The Nice treaty, anarchism and Nationalism

The Nice referendum is one of those odd occasions where anarchists are recommending the same vote as individuals and organisations we find odious. For instance some of those calling for a No vote are making racist panic arguments saying a Yes vote will result in 7.5 million Eastern Europeans moving to Ireland! It's rather obvious that anarchists who oppose all border controls have no time for such tripe.

But Nice also throws up more complex issues, in particular in relation to the new EU council voting system and the changes to Article 133 of the EU treaty. These will mean that the EU Council and Commission will be responsible for the negotiation of trade deals rather then the national governments of the EU.

The changes to Paragraph 4 of Article 133 says the "Council shall act by a qualified majority." This means that when an agreement is reached at the EU Council all member states must go along with it and cannot veto it. The 'qualified majority' referred to are the new, complex voting rules that will in effect allow the powerful countries of Italy, France, Germany and Britain (where most EU corporations have their headquarters) to have a much greater say in what decisions are made then the smaller ones.

This has of course got the nationalists all hot and bothered because it is a loss of 'national sovereignty' for Ireland. Irrespective of what decisions are made it appears they want them made by Irish politicians rather then European ones.

However anarchists do see these changes as a reason to oppose the Nice treaty. Not because they will reduce Irish sovereignty but we recognise that this new structure is to make it easier to impose the agenda of capitalist globalisation across the EU. But our answer to this is not a return to having Irish bosses making the decisions for us. Rather it is to insist that decisions on trade and services should be made by all the people of Europe and not by a select few, whether they meet on a national or international basis.

We recognise that this can only happen in a post-capitalist society - one extended not just throughout Europe but all over the globe. This is the only alternative to the false choice between European bosses and Irish bosses. In that context anarchists are internationalists.

But anarchists are more then internationalists. This label implies the continued existence of the nation state and co-ordination between such nation states.
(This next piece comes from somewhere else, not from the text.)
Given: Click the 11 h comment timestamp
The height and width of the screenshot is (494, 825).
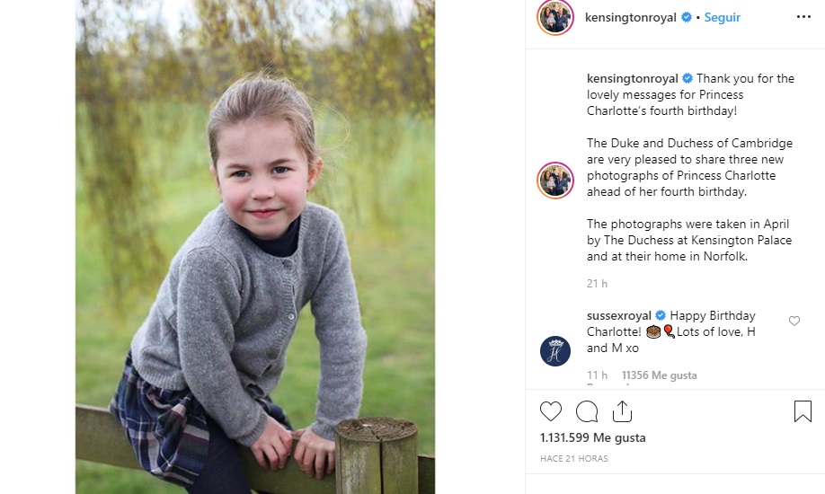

In reality though there are very few places on the globe where logical decision making areas will coincide with the current national boundaries.

In an anarchist society decisions will be made by all those they affect. In the case of a decision about a dam for instance it is obvious that this should involve all those on the rivers watershed (the area it drains) and should not be limited by whatever national boundaries happen to now exist along that river. In Europe rivers like the Rhine and the Danube flow through several countries on the way to the sea.

Decisions on the prevention of diseases like foot and mouth on the other hand are obviously best made on the basis of areas that have some natural boundaries that limit movement into them. In Ireland for instance even unionist politicians recognised that the Irish Sea rather then the border was the sensible demarcation point during the last outbreak.

So anarchists are more then internationalists. We desire a global world where national boundaries are of as little relevance as parish boundaries today. We oppose all forms of nationalism that try and set the people of one country above the people of another. Decisions should be made by those they effect, that requires a multitude of decision making areas from your street or workplace right up to the entire population of the globe.